• _Exercise goal_: Would you restate, exactly as they appear, the lines from the one containing "The width and height of the screenshot is (467, 429)." through the end of the data below?

Stored data
↓

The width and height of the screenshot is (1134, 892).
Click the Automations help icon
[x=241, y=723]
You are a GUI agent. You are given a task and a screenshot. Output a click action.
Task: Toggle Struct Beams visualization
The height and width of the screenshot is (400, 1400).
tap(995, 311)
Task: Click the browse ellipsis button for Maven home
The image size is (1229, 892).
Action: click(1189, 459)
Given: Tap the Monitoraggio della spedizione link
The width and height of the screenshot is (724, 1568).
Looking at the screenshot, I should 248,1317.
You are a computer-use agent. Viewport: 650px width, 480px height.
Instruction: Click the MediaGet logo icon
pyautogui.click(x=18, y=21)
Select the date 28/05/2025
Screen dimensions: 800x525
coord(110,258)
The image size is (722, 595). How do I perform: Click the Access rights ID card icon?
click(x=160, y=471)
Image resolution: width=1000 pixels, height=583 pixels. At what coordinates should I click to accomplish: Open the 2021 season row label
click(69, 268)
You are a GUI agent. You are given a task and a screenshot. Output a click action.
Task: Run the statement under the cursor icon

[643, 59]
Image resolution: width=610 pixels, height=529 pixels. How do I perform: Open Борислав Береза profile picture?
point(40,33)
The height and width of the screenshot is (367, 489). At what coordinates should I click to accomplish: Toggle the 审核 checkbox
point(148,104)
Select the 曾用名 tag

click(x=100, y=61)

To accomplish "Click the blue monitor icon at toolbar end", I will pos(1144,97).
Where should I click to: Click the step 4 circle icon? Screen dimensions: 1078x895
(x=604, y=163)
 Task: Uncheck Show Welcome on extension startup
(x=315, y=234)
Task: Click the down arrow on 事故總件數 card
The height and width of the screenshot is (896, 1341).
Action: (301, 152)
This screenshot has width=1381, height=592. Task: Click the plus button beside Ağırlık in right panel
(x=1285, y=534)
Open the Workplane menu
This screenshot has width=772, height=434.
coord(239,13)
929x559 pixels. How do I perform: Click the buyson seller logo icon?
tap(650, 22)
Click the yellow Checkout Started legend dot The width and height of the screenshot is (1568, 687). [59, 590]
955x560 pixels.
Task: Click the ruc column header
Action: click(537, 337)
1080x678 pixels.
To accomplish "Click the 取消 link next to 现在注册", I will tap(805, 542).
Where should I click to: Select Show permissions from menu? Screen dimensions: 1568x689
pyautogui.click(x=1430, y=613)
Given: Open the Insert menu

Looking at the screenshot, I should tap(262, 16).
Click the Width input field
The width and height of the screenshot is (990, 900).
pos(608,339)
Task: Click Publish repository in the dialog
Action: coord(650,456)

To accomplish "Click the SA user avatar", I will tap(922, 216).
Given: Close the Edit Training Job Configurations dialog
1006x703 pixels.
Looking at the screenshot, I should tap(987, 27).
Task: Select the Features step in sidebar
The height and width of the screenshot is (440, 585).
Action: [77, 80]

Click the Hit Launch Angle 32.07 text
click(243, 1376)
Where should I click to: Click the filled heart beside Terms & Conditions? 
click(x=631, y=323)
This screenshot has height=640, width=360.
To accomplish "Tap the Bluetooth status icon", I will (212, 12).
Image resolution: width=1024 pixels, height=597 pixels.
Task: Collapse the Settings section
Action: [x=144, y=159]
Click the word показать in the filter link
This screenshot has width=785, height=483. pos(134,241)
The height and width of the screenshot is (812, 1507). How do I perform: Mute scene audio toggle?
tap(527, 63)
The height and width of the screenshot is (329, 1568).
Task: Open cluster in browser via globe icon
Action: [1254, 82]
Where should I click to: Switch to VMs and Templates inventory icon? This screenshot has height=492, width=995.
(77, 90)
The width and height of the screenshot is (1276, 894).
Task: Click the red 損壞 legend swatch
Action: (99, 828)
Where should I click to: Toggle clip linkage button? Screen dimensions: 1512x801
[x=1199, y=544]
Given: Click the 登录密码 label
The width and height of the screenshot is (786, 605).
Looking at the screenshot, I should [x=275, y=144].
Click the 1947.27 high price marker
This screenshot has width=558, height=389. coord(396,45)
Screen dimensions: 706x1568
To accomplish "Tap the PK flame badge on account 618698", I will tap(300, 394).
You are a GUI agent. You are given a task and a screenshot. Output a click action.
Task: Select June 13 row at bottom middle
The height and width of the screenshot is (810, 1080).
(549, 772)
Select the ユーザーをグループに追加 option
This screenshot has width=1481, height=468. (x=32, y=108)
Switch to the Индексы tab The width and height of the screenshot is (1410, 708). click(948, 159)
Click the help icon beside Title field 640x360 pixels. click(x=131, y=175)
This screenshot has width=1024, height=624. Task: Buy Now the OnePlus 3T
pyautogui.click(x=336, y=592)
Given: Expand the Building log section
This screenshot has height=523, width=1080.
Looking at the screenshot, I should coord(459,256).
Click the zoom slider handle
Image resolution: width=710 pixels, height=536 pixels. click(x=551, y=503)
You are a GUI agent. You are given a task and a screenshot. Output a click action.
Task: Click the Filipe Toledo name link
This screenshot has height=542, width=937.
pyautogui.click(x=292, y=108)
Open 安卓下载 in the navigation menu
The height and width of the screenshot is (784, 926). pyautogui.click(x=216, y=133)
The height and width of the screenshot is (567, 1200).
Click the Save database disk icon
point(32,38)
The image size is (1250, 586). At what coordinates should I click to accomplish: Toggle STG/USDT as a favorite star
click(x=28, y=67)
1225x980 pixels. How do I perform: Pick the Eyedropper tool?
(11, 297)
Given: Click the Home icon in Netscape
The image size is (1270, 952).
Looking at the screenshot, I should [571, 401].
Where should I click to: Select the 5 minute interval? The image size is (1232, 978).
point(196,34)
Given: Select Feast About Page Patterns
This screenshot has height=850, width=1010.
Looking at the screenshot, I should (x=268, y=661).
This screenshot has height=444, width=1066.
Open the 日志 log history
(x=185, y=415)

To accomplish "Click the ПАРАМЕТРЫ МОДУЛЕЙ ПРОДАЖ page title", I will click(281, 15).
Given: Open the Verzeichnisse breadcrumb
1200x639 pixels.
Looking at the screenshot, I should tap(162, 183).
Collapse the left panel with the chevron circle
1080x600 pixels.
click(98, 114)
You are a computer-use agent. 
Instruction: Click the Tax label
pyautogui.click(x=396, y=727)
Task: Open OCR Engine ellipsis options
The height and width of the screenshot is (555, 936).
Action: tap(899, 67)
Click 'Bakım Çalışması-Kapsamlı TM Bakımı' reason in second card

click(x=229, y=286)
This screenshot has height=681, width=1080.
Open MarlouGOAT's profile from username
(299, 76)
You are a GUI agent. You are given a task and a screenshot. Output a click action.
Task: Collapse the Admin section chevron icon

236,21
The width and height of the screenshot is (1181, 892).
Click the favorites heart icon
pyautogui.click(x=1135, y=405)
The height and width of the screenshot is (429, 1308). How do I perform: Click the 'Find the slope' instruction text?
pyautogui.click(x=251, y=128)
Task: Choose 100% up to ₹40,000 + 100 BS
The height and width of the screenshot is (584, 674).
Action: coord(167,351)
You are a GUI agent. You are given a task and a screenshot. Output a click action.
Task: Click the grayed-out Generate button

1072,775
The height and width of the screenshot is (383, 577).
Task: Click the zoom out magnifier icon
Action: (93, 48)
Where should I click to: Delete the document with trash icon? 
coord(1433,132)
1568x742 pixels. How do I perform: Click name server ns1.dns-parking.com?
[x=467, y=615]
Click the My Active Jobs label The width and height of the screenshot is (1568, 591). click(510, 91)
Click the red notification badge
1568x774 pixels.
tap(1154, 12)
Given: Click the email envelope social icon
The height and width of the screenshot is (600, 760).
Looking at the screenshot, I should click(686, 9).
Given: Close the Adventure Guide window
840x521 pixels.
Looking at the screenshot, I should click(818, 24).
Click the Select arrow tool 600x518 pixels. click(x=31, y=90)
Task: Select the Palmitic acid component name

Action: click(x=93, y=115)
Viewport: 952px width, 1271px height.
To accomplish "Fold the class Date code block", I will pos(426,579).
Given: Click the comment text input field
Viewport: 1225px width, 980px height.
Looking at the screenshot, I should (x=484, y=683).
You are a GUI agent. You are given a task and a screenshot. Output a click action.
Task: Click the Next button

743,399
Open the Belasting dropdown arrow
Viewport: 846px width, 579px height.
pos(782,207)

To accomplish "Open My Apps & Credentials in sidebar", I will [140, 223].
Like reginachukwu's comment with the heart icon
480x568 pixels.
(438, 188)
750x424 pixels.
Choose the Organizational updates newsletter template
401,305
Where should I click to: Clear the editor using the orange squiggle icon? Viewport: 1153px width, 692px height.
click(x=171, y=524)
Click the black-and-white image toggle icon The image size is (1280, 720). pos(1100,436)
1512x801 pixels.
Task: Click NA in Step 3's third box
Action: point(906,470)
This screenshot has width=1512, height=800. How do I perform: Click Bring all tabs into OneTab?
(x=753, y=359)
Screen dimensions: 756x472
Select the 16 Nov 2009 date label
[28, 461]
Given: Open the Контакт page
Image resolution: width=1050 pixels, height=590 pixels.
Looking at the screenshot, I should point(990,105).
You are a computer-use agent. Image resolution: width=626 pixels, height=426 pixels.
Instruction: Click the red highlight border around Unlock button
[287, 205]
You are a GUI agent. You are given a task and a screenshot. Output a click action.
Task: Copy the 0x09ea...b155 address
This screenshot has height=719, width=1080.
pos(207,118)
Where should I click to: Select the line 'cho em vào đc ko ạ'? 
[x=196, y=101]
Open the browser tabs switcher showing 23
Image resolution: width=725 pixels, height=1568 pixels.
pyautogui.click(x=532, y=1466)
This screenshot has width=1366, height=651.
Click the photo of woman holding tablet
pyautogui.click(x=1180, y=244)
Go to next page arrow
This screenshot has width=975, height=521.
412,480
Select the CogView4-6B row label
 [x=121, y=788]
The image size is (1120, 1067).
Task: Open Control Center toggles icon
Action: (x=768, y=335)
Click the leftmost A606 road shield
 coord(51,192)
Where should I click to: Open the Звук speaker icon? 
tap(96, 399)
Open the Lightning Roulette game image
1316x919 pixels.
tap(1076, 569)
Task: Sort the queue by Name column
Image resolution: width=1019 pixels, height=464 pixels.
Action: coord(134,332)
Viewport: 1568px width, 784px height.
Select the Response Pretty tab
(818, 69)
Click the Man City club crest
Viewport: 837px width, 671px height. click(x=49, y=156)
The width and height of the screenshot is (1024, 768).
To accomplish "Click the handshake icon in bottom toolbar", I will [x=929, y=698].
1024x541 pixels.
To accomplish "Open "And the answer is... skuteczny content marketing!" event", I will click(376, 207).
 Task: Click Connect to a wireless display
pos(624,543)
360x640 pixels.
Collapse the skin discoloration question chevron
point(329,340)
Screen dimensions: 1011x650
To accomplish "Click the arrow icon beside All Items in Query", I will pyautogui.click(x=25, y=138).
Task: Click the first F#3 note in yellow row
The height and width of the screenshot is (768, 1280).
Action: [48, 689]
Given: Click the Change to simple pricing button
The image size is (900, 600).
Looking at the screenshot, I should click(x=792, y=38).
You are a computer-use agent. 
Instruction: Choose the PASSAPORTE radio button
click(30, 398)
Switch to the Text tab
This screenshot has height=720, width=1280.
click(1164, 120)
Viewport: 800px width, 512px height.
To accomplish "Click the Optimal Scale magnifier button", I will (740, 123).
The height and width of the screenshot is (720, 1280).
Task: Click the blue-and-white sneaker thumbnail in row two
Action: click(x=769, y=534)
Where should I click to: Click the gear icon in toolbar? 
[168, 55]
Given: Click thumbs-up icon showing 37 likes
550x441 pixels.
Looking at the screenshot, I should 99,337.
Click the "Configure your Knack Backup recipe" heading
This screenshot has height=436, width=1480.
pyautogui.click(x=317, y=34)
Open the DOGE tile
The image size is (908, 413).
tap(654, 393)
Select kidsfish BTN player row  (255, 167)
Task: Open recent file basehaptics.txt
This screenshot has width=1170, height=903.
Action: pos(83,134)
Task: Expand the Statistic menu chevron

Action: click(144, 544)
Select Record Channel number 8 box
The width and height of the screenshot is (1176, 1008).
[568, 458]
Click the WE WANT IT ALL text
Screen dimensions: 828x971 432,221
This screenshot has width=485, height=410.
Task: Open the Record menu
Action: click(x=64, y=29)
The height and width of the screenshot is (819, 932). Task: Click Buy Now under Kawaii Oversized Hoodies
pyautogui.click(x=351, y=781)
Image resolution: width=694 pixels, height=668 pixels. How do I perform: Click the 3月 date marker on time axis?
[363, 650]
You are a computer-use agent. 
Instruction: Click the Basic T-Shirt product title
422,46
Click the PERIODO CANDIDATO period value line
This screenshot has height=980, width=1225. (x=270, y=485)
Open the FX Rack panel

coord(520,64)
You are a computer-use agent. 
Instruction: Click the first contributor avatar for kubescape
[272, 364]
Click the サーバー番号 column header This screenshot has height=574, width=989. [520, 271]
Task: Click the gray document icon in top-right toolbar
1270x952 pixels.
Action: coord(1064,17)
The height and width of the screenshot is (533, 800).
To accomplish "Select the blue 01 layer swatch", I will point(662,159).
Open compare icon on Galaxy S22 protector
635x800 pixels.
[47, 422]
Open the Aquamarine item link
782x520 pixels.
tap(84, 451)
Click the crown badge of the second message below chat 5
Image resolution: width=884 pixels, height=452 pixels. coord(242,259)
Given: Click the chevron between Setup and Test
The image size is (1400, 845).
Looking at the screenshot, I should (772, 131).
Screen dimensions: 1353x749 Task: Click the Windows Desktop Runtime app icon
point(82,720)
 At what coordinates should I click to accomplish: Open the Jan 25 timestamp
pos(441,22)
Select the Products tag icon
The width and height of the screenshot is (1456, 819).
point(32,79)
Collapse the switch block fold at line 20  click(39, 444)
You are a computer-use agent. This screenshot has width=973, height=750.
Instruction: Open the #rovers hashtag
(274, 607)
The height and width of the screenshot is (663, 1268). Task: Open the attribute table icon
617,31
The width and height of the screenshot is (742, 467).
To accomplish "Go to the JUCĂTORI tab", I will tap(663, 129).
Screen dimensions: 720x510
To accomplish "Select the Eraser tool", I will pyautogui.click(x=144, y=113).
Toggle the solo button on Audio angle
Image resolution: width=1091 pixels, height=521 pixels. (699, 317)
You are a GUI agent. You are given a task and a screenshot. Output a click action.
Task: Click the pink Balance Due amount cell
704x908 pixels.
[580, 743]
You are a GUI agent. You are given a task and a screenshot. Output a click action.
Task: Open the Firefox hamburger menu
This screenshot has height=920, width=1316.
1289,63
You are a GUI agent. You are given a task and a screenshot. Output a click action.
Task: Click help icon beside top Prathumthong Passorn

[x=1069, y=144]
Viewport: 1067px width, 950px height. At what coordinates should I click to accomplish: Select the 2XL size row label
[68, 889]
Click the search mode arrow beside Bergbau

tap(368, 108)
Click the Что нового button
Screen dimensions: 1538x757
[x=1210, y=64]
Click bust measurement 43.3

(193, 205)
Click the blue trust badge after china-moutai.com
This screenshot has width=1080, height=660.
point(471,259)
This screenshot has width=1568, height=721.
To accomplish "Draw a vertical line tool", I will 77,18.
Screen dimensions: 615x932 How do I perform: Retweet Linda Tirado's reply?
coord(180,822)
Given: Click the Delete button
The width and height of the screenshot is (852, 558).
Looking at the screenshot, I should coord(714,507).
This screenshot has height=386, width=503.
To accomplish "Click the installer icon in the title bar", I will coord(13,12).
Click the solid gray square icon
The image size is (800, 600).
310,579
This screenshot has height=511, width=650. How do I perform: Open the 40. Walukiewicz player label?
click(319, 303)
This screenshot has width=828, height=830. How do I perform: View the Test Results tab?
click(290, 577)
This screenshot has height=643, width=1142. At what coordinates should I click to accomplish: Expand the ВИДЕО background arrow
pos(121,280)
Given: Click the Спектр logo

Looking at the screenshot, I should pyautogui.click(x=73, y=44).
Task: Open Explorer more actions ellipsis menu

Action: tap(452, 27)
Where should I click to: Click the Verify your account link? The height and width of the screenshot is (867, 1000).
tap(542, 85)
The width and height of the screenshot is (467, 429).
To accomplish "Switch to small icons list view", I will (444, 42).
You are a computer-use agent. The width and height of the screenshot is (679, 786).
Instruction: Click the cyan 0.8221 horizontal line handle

↑

• _Task result_:
The width and height of the screenshot is (467, 429).
To accomplish "Switch to small icons list view", I will (444, 42).
You are a computer-use agent. The width and height of the screenshot is (679, 786).
Instruction: Click the cyan 0.8221 horizontal line handle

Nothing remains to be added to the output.